**TO DO**
A – Rewrite the commentary on Sanders and Clinton from the words "As Sanders noted" through the words "to get elected?", substituting "the North American Free Trade Agreement" for each occurrence of "NAFTA".
B – Continue the commentary on Sanders and Clinton, beginning immediately after its final sentence.

**ARTICLE**

------------------------------

As Sanders noted in the debate in Flint, on March 6th, when Hillary was First Lady she publicly supported NAFTA, while he “was on a picket line” protesting it. Today, both candidates oppose the agreement—and many other aspects of Bill Clinton’s record.
Did she actually change her mind because NAFTA has had such ruinous results, or is this a temporary move to align with public polling?
Lately, Hillary has sounded less like a Clinton Democrat and more like a Sanders Democrat. Since the campaign began, she has modernized her positions on trade, the economy, and criminal-justice reform.
"Sounds like." "Modernized." The consummate politician. What do I have to say to get elected?
Sanders doesn’t buy the transformation. “It doesn’t matter what her policies are,” he told me last Tuesday, as he waited for the primary results from Michigan and Mississippi to come in. [...] Look, anybody can give any speech they want tomorrow—somebody writes you a great speech—but the day after you’re elected you say, ‘Well, you know, I talked to my Republican colleagues and they think this is not acceptable.’ ”
He's looking at YOU, Obama.
“We have two ‘change’ electorates,” Neera Tanden, a longtime adviser to Hillary and the president and C.E.O. of the Center for American Progress, told me. “One is just smaller than the other. The problem on the Democratic side is that the strong support for Barack Obama hid it from everybody.”
And by "everybody", she must mean everybody on Team Clinton. Occupy Wall Street was pretty noticeable.
Last year, [Senator Elizabeth Warren] called on the Democratic Presidential candidates to support a bill that would make it illegal for Wall Street firms to award golden parachutes to employees who leave to work for the federal government. Sanders expressed support for the legislation almost immediately; Hillary Clinton hesitated for weeks. The bill could affect any Clinton advisers who now work on Wall Street if they were to join a future Clinton Administration; Warren had in mind precisely this scenario. In late August, she met privately with Vice-President Joe Biden, as he considered entering the race. Reports of the meeting set off speculation about whether Warren might ultimately become Biden’s running mate. Days later, Clinton wrote an op-ed endorsing Warren’s bill.

------------------------------

**MATERIAL**
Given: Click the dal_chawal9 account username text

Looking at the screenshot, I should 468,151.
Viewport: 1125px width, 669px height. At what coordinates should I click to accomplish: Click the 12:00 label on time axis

------------------------------

**TASK-BY-TASK RESULTS**
A –
As Sanders noted in the debate in Flint, on March 6th, when Hillary was First Lady she publicly supported the North American Free Trade Agreement, while he “was on a picket line” protesting it. Today, both candidates oppose the agreement—and many other aspects of Bill Clinton’s record.
Did she actually change her mind because the North American Free Trade Agreement has had such ruinous results, or is this a temporary move to align with public polling?
Lately, Hillary has sounded less like a Clinton Democrat and more like a Sanders Democrat. Since the campaign began, she has modernized her positions on trade, the economy, and criminal-justice reform.
"Sounds like." "Modernized." The consummate politician. What do I have to say to get elected?

B –
[...]

Most notably, Clinton abandoned her support for the free-trade initiative known as the Trans-Pacific Partnership, which she negotiated as Secretary of State and once described as the “gold standard” of trade agreements.
Changed her tune under duress. Things done under duress don't often remain when pressure is no longer an issue.
Barney Frank said. “ [...] Hillary Clinton went from being somewhat pro-trade to being somewhat anti-trade. You can’t go back. You can change once; you can’t change twice.”
Hide and watch, Barney.
There are two reasons for Sanders to soldier on. One is to exact concessions, as Warren was able to do on legislation restricting Wall Street employees.
Doesn't sound like it was Warren's legislation, but rather the threat of Joe Biden entering the race with Warren as his running mate.
The other reason for Sanders to stay in the contest is one that most Democrats, even Sanders, are reluctant to discuss. Polls show that Clinton’s greatest vulnerability has to do with trustworthiness and character. She is navigating three federal investigations resulting from her handling of classified data while she was Secretary of State. However these turn out, it is unusual for a presumptive nominee and some of her current and former aides to be under investigation by the F.B.I.
Well, famously, there was Nixon. And I can't think of anyone who was under FBI investigation and didn't win. The unusual part is being under investigation, certainly. But the precedent is that the person wins.
“[Sanders] will come out of this with a prominent voice, with a committed e-mail list of people united around his issues,” Anita Dunn, who worked for Bill Bradley’s unsuccessful campaign against Al Gore, in 2000, and was one of Obama’s top strategists during the 2008 race and later in the White House, said. “That is the beginning of a potential movement, if he chooses to build on it. It’s not as though these issues are going to go away."

[...]

Ben Tulchin, Sanders’s pollster, told me that millennials support Sanders “because their generation is so fucked, for lack of a better word, unless they see dramatic change. What’s their experience been with capitalism? They have had two recessions, one really bad one. They have a mountain of student-loan debt. They’ve got really high health-care costs, and their job prospects are mediocre at best. So that’s capitalism for you.”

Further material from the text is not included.